Work request
If a line below contains the string "computer", copy it out.

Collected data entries
╭──

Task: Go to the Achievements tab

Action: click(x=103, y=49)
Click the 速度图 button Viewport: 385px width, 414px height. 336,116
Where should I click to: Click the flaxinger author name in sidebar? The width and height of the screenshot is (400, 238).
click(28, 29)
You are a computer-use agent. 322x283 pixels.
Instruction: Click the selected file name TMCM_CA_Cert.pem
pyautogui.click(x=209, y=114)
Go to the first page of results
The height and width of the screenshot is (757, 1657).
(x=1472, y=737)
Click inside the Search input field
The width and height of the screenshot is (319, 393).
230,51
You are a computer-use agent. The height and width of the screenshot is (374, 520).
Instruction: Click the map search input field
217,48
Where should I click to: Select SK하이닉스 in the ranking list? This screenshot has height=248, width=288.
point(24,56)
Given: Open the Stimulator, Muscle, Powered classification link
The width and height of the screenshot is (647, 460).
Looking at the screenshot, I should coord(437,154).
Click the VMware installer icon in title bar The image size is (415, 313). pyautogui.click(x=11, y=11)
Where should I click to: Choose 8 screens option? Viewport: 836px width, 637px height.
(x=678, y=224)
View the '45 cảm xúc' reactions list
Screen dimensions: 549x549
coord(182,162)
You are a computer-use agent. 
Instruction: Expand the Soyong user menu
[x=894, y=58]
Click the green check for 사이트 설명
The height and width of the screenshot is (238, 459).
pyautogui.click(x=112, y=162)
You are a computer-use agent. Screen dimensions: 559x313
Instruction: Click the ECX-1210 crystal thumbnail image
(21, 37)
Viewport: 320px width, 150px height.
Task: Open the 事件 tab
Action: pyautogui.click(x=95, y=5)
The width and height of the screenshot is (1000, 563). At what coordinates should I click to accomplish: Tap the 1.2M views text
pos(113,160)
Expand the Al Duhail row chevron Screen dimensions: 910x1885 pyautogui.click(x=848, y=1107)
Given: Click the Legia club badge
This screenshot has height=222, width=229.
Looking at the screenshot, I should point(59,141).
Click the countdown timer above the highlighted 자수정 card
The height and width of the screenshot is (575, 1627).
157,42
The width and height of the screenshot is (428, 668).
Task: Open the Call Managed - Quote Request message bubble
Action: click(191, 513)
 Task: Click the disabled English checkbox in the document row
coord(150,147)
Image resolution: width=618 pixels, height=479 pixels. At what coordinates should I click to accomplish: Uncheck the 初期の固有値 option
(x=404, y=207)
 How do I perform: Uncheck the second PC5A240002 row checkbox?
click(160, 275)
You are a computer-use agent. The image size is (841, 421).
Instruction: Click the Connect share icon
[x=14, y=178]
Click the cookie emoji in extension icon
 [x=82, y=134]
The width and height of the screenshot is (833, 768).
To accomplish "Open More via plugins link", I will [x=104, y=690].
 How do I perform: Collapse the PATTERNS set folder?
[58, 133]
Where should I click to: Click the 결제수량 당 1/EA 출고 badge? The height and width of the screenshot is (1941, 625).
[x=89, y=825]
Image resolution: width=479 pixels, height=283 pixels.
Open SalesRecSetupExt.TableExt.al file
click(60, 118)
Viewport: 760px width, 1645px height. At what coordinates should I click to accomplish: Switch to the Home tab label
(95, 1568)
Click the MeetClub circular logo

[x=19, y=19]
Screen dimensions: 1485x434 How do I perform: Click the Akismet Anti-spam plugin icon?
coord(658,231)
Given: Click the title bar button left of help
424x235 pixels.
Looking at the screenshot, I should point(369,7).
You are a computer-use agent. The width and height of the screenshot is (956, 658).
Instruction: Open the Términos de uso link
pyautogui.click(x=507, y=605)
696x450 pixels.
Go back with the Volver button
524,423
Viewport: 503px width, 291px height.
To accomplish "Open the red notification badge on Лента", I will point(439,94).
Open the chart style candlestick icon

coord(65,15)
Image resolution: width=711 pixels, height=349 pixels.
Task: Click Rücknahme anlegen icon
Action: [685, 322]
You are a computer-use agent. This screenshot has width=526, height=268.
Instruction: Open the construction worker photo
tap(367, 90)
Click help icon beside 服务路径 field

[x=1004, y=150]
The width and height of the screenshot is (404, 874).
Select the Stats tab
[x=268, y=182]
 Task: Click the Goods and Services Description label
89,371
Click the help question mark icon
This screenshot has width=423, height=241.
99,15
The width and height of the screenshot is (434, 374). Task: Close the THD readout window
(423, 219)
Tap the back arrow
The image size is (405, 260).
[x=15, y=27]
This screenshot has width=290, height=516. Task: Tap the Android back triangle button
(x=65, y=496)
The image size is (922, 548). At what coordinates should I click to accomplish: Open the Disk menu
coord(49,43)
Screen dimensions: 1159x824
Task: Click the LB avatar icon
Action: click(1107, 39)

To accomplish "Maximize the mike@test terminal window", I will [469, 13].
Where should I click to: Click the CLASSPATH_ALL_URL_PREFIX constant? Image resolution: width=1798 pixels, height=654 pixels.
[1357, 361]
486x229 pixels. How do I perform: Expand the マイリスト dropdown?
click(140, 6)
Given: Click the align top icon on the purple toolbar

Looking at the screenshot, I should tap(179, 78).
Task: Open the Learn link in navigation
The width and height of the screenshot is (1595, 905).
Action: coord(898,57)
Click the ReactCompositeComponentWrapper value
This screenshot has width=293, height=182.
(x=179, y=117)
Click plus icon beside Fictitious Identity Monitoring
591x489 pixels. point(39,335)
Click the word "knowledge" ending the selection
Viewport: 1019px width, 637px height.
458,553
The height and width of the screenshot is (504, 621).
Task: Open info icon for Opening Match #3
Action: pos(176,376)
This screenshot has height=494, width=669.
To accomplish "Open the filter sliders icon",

╰──

Your solution
You are a computer-use agent. 322x283 pixels.
You are a computer-use agent. The height and width of the screenshot is (374, 520).
You are a computer-use agent. 
You are a computer-use agent. Screen dimensions: 559x313
You are a computer-use agent. The image size is (841, 421).
You are a computer-use agent. The width and height of the screenshot is (956, 658).
You are a computer-use agent. This screenshot has width=526, height=268.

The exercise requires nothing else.